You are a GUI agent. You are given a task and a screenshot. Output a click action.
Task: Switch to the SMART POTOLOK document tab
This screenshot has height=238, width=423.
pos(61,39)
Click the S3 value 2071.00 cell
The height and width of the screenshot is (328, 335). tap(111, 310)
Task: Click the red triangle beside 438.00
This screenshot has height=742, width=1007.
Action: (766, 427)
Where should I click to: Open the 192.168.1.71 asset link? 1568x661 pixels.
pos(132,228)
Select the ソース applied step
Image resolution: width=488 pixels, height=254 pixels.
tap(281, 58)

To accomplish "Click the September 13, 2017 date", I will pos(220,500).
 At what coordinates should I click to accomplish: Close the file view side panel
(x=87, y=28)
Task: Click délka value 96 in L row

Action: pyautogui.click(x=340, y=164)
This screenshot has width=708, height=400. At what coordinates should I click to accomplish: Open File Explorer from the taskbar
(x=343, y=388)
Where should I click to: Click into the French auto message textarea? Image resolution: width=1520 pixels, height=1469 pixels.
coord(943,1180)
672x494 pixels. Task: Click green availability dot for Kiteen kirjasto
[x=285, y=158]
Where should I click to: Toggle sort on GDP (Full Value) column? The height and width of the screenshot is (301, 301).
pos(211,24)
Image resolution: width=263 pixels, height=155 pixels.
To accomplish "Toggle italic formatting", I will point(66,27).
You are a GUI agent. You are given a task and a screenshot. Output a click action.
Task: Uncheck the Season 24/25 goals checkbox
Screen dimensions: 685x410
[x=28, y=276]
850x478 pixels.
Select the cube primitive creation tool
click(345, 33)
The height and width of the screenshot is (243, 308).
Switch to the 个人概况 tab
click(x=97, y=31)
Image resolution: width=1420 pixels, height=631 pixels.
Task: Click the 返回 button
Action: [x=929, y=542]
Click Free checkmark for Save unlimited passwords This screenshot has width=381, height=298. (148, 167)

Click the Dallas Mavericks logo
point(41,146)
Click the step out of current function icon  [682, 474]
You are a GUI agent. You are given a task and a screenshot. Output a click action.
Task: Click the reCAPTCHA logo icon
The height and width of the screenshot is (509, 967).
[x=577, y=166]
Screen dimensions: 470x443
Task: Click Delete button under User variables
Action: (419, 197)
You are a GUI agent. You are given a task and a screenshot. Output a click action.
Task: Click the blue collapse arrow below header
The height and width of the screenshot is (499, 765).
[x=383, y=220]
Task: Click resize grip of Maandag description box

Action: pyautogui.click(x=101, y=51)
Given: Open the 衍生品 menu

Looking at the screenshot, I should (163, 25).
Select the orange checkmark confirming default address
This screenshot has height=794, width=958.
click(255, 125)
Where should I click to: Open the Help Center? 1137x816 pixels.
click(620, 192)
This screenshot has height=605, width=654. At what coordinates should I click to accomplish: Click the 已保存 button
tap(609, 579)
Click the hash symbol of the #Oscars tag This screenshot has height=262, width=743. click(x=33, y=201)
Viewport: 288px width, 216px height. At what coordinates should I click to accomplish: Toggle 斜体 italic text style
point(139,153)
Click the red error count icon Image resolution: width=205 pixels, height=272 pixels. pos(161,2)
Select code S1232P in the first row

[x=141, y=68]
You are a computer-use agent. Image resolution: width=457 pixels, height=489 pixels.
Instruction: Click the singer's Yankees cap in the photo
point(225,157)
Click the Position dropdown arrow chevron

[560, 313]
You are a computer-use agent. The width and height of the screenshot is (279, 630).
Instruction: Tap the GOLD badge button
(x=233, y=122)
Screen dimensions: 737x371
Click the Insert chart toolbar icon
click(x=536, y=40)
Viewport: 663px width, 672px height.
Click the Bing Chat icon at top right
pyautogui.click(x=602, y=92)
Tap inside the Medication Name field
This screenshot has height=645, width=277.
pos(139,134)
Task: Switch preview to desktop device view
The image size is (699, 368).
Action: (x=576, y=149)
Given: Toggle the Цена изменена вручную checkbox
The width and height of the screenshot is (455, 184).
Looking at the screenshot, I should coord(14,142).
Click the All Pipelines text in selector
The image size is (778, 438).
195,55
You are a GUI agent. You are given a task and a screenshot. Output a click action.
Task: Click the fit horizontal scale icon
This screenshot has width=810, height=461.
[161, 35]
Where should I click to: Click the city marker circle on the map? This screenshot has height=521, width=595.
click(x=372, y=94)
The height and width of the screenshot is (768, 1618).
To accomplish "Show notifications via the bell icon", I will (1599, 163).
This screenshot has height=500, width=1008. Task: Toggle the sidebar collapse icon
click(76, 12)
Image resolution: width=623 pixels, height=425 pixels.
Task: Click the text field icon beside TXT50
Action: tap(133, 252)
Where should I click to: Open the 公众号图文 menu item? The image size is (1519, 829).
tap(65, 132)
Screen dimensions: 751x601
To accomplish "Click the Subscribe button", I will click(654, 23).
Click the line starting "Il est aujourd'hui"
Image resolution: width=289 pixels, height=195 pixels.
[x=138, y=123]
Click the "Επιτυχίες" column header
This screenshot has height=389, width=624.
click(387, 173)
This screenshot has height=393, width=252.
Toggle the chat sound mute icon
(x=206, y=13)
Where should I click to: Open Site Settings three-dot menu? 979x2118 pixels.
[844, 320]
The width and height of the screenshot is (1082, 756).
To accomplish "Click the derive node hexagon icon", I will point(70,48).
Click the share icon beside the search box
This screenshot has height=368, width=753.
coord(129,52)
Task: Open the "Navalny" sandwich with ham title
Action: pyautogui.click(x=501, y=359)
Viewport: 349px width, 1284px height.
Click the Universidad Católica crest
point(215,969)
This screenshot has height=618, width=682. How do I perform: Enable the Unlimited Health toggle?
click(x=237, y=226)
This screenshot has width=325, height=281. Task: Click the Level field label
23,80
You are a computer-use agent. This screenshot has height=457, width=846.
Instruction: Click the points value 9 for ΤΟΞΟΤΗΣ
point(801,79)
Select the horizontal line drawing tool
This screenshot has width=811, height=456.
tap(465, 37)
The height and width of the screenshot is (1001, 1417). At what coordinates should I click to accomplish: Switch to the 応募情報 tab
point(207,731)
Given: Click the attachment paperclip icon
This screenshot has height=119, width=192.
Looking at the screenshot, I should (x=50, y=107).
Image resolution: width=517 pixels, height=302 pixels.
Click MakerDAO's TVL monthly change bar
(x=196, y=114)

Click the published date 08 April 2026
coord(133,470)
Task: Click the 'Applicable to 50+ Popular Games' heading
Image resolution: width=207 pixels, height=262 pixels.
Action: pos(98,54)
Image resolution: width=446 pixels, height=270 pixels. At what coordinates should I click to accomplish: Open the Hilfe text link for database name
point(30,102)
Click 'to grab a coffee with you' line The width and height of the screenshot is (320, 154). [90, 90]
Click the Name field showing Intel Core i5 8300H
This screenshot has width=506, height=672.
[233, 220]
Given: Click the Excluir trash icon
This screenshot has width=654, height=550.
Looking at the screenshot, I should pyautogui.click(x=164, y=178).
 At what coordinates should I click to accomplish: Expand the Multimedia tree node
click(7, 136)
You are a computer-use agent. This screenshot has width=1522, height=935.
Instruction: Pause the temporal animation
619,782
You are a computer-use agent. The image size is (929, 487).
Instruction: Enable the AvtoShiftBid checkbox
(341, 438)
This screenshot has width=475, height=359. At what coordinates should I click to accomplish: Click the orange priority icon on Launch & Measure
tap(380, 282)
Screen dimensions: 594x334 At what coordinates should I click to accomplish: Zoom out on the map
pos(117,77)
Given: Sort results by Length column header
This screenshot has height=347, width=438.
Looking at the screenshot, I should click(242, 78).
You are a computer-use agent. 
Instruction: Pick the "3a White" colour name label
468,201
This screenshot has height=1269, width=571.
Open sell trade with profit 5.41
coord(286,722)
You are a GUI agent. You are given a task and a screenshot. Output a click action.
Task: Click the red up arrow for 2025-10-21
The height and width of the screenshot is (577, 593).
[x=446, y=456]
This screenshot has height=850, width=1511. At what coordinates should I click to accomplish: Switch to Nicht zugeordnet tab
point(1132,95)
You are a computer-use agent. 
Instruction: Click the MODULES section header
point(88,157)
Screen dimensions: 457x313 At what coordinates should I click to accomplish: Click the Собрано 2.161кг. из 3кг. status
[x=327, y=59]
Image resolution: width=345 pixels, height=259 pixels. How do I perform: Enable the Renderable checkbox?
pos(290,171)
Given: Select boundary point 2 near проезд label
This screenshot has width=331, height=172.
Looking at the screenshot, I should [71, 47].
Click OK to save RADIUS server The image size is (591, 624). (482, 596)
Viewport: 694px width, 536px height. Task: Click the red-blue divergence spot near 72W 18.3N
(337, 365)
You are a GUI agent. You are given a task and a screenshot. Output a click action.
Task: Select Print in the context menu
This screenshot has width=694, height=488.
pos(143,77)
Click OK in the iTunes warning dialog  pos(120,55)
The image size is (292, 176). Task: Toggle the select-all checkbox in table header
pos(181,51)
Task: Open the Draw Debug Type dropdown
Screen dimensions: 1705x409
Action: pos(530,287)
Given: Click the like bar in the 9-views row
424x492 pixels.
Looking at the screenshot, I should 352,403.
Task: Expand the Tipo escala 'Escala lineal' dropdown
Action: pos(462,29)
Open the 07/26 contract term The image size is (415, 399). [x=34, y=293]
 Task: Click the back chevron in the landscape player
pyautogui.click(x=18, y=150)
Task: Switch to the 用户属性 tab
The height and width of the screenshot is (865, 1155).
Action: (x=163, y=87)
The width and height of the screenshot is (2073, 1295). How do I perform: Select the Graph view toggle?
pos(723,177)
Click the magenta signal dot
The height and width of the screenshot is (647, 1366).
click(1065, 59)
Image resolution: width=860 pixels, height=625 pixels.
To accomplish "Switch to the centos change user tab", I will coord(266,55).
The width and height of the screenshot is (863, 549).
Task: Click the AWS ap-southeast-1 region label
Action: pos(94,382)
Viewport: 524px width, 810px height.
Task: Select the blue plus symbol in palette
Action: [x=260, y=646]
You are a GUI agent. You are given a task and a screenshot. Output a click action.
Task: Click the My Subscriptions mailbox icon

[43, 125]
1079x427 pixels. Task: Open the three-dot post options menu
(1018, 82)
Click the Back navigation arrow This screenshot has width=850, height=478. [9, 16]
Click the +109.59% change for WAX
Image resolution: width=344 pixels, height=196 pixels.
****************************************
BRIEF:
Using only the entries above, output the line with "Task: Click the red triangle beside 438.00", the line with "The height and width of the screenshot is (243, 308).", and all lines between them, exactly as they stand.

COMPLETED TASK:
Task: Click the red triangle beside 438.00
This screenshot has height=742, width=1007.
Action: (766, 427)
Where should I click to: Open the 192.168.1.71 asset link? 1568x661 pixels.
pos(132,228)
Select the ソース applied step
Image resolution: width=488 pixels, height=254 pixels.
tap(281, 58)

To accomplish "Click the September 13, 2017 date", I will pos(220,500).
 At what coordinates should I click to accomplish: Close the file view side panel
(x=87, y=28)
Task: Click délka value 96 in L row

Action: pyautogui.click(x=340, y=164)
This screenshot has width=708, height=400. At what coordinates should I click to accomplish: Open File Explorer from the taskbar
(x=343, y=388)
Where should I click to: Click into the French auto message textarea? Image resolution: width=1520 pixels, height=1469 pixels.
coord(943,1180)
672x494 pixels. Task: Click green availability dot for Kiteen kirjasto
[x=285, y=158]
Where should I click to: Toggle sort on GDP (Full Value) column? The height and width of the screenshot is (301, 301).
pos(211,24)
Image resolution: width=263 pixels, height=155 pixels.
To accomplish "Toggle italic formatting", I will point(66,27).
You are a GUI agent. You are given a task and a screenshot. Output a click action.
Task: Uncheck the Season 24/25 goals checkbox
Screen dimensions: 685x410
[x=28, y=276]
850x478 pixels.
Select the cube primitive creation tool
click(345, 33)
The height and width of the screenshot is (243, 308).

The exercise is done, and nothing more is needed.